Düsseldorf

Vlassis Caniaris, Interieur, 1974, mixed media, 6' 6“ × 17' × 4' 7”.

Vlassis Caniaris, Interieur, 1974, mixed media, 6' 6“ × 17' × 4' 7”.

Vlassis Caniaris

Vlassis Caniaris, Interieur, 1974, mixed media, 6' 6“ × 17' × 4' 7”.

Vlassis Caniaris was insider and outsider, observer and participant, artist and citizen, all at once: a humanist who grasped the world in all its nuances and complexities. This sensibility is most evident in his “Gastarbeiter-Fremdarbeiter” (Emigrants) series, 1971–76, first presented in 1975 while the Greek-born artist was in Germany on a German Academic Exchange Service scholarship. Empathizing with the experience of itinerants came easily to Caniaris: He left Greece in 1956 and moved from Rome to Paris to Berlin before returning to Athens nineteen years later. During his years abroad, he produced installations such as the 1974 Interieur, reinstalled in Düsseldorf for this show: The work is an assemblage representing a migrant’s home that positions the viewer on the edge of a fragmentary scene. At once minimal and cluttered, the set is tied together by a color scheme of green, brown, orange, red, and yellow. On one side, a room is constructed from three large plywood boards covered in Greek and German newspapers; it contains such objects as a pair of tattered suitcases, a single bicycle wheel, and a childish drawing of a sailboat at sea. On the other side, domestic items are arranged over platforms, from a lamp to baskets filled with containers and stacks of scrap carpeting. Nearby, one of the many figures Caniaris made from chicken wire throughout his career—of a little girl wearing a red dress and pulling a cart, Ohne Worte (Without Words), 1973—gazes at the scene as both object and observer, much like the viewer who looks on beside her.
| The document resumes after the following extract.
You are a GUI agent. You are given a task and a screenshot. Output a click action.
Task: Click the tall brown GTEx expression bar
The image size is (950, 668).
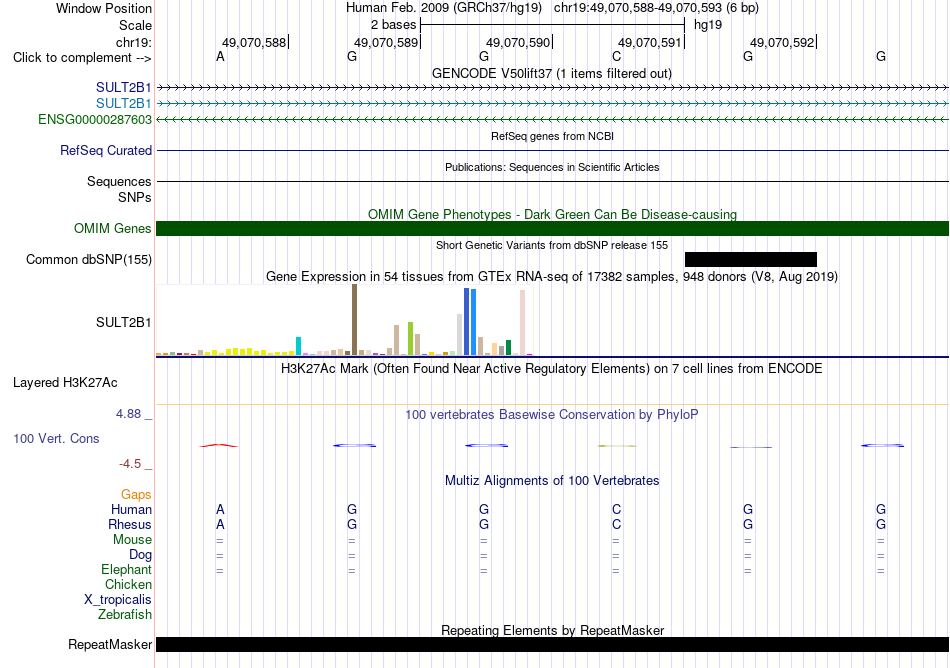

The juxtaposition of the two works echoes Caniaris’s 1980 exhibition “Hélas Hellas” (Alas Greece), which marked a breakthrough for the artist. As art historian Michael Fehr wrote in his essay for a 1999 retrospective of the artist’s work at the National Gallery and Alexandros Soutzos Museum in Athens, Caniaris was disappointed in the “Gastarbeiter-Fremdarbeiter” series, since his intention was to produce a rigorous observation of migrant life—not just creating an artistic representation of his subject, but “making use,” as the artist himself said, “of scientific data to the greatest degree possible.” In the end, the works did not seem to reflect the kind of all-encompassing perspective he sought to develop in his practice. The problem was solved in “Hélas Hellas,” in that Caniaris made contemplation and observation the explicit subject of the exhibition. The show included sculptural figures, described by the artist as “witnesses,” made from chicken wire and clothed in secondhand garments. One of these, Zeuge (Witness), 1980, was perched at the top corner in the second exhibition room of the Düsseldorf show, angled toward a work on the floor, Untitled (Bicycle), 1974: A bicycle with its front wheel removed appears to descend into a large blue panel. These were placed next to two other pieces: Back and Forth, 1961, a frame wrapped in various fabrics, in the middle of which a pair of trousers hang suspended over a wire-mesh panel; and Space Within Space, 1960, an early example of the artist’s attempt to break free from the confines of the canvas by building a surface made from plaster on a grid of wire mesh and metallic rods.

As a whole, this compact exhibition produced, as “Hélas Hellas” did thirty-five years ago, “a highly reflexive interweaving of reciprocal observer positions and roles,” as Fehr wrote, situating the artist as an observer who is always part of the observed situation, and who alters it with a radical subjectivity that includes an acceptance of one’s own limitations. Limitation is a key word when thinking about Caniaris’s desire to assume what he called “the burden and the difficulties of [his] own questions” in order to establish positions that are constantly put to the test. In the end, it was the awareness of his limitations and the courage to transcend them that infused Caniaris’s work with a purposeful intensity. He imparted this to his viewers by locating them on the same representational plane as his subjects: as objects, observers, and participants simultaneously—occupying a radically open position the artist inhabited in his own life and work.